[Provided text]:
********************
29 January, 2016

On Board the Orion...


Our expedition vessel (they are very careful to distinguish it from a common cruise ship), the National Geographic Orion, was awaiting us in Ushuaia Harbour, and we were able to board as soon as we got off the catamaran. The Tierra del Fuego bus tour and the Beagle Passage cruise were devices to allow staff and crew time to transition from the previous to the next expedition.
Our first glimpse of the National Geographic Orion in Ushuaia Harbour.


The Orion, formerly an Australian ship which used to undertake Antarctic voyages from Hobart and New Zealand, is, according to its commander, Captain Martin Graser, the perfect size for expeditions (which could be defined as cruises with a non-fixed itinerary, able to be varied depending on weather and sea conditions). It is ice rated and small enough to approach features and explore inlets and fiords not available to larger ships. It is 3,984t gross and 103m long, and was built as an expedition vessel in Germany in 2003. Passenger capacity is a mere 106, and crew plus staff total 80 - that's a comfortable ratio! There are 14 Zodiacs for excursions and landings, and lots of kayaks. The present captain was a consultant on the Orion's original design.

Our cabin is spacious and magnificent, on the bridge deck, on the port side, and is all that we hoped (and paid) for. We have a juliet balcony we can step out onto. There is a queen sized bed, and a small sitting room with couch, chair and desk. The finishings are luxurious. We've been in expensive hotels with bathrooms smaller and not as good as this one. As befitting the current owners, the cabin has its own copy of the fabulous National Geographic Atlas of the World. (For all we know, all cruise ships have these features. We've never done a cruise before, so everything about cruising is novel to us.)
********************
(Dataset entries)
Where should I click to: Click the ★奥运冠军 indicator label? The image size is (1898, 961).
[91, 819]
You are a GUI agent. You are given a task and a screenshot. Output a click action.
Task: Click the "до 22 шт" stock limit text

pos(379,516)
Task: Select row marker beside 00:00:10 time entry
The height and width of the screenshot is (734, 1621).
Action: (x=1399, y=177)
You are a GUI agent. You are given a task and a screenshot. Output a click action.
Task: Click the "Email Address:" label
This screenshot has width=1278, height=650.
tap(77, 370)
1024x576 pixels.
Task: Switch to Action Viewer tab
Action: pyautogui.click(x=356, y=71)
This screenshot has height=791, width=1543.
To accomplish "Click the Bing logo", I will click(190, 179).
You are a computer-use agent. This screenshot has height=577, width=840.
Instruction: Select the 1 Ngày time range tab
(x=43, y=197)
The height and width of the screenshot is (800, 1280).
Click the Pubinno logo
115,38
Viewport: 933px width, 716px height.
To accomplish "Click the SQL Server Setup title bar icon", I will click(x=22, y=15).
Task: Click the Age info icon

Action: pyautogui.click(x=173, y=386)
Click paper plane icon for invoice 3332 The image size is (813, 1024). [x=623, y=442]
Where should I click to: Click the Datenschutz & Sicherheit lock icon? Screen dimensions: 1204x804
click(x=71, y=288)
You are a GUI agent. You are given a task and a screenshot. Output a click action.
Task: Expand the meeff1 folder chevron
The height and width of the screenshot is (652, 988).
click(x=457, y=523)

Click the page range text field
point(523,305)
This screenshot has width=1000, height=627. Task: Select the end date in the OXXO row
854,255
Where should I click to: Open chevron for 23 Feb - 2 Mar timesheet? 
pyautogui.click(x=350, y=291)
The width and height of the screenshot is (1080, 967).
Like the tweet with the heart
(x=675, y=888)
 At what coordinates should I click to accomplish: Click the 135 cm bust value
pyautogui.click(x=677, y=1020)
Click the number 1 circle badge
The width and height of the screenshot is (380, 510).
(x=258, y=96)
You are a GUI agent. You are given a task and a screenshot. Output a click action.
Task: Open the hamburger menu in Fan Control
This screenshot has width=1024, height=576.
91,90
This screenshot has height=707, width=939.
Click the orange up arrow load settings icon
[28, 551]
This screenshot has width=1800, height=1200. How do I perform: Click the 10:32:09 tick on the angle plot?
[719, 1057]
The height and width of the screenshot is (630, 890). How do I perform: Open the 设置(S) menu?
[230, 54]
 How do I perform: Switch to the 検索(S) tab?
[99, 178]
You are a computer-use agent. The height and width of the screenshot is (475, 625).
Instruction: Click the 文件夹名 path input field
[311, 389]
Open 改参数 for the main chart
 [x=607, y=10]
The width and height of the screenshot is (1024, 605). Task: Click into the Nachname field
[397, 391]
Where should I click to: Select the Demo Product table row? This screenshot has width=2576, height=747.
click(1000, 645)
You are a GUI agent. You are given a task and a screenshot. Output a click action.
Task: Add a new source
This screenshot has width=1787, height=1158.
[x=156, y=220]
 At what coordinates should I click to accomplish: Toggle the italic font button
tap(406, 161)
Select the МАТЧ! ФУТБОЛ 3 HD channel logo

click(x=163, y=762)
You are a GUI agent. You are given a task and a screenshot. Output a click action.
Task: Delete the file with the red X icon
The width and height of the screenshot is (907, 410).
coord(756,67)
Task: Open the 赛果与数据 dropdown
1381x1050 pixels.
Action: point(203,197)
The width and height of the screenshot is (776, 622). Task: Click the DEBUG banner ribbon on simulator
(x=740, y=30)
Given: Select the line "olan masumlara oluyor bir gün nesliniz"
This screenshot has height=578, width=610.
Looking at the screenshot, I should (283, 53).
********************
[Assignment]: Continue the travel diary entry about boarding the National Geographic Orion, picking up after its last sentence.

[Your response]:
Selfie at the cabin door.

Tastefully appointed cabin 505 on the Orion.


We undertook a mandatory safety briefing, where, believe it or not, a roll-call was made to ensure that every passenger was present. First thing to notice, there are no children on board. We received a passenger list - only 4 are not from either USA or Australia. English is definitely the lingua franca on this voyage! Later, we were introduced to the Expedition Staff, that is the Lindblad / National Geographic employees who are not part of the ship's crew. Apart from the Expedition Leader, Shaun Powell, a very personable Texan, and his assistant, the staff includes a top National Geographic photographer and 6 naturalists, Erin, a Scottish oceanographer, and a "video chronicler".

The Orion's captain has an open bridge policy. This means that passengers can go to the bridge at any time to see navigation operations in action. We're sure that this freedom will greatly add to our enjoyment of the voyage.
Learning what an "open bridge" policy means on the Orion.


By the sound of it, the expedition organisers don't want us to relax much. Days at sea will feature multiple presentations on various topics. Other days we'll be kept busy on zodiac cruises, shore excursions to visit penguin rookeries or to see scenic highlights. There'll be kayaking where possible and a polar plunge somewhere suitable.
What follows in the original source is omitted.